For example, comparing the risk of flying or taking the Shinkansen between
Tokyo and Osaka is a fair comparison. But you would probably not choose to
drive that journey.

Interestingly around 50% of car accidents occur within 5 miles of the
individuals home which is barely double the length of an airport runway!

Number of trips may be a better risk measure when comparing plane flights as
most crashes occur on take off or landing. The actual distance traveled is
probably irrelevant.

------
mic47
Yes, because air travel have less trips but quite longer. Title is as fair as
me saying that space shuttle is safer than walking per billion km.

------
jacknews
The pedal-cycle, and many of the walking deaths should perhaps be included in
the 'car' deaths, since that is usually the cause.

------
tpmx
Telling quote from that article:

> Aviation industry insurers base their calculations on the deaths per journey
> statistic while the aviation industry itself generally uses the deaths per
> kilometre statistic in press releases.

------
blendergeek
From the article: "The first two statistics are computed for typical travels
for respective forms of transport, so they cannot be used directly to compare
risks related to different forms of transport in a particular travel 'from A
to B'."

------
jokoon
Why post this? It's not a secret.

What is more worrying is the emissions of air traffic, which is enormous.
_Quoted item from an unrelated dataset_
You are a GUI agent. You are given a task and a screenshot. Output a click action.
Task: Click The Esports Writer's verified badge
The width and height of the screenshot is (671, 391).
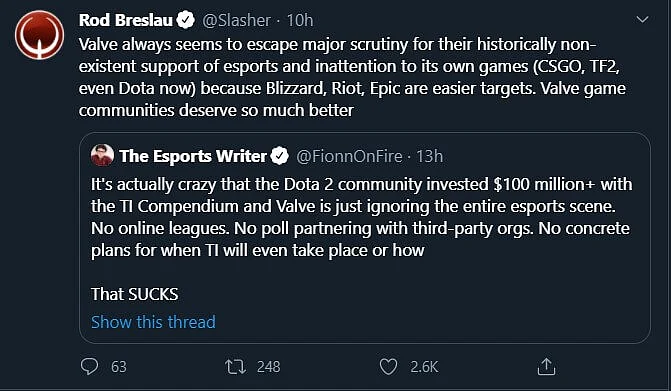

If I remember well, a single seat in an air plane is equivalent to a single
car, per unit of distance. So it's like accelerated travel, meaning if you
move a person 1000 km by air, it's equivalent to riding that person 1000km
with a single car. It's the same emissions per distance, except it's done
between 8 and 10 times faster (not considering takeoff).

Imagine replacing a single airplane of 100 passengers with 100 cars who don't
share passengers.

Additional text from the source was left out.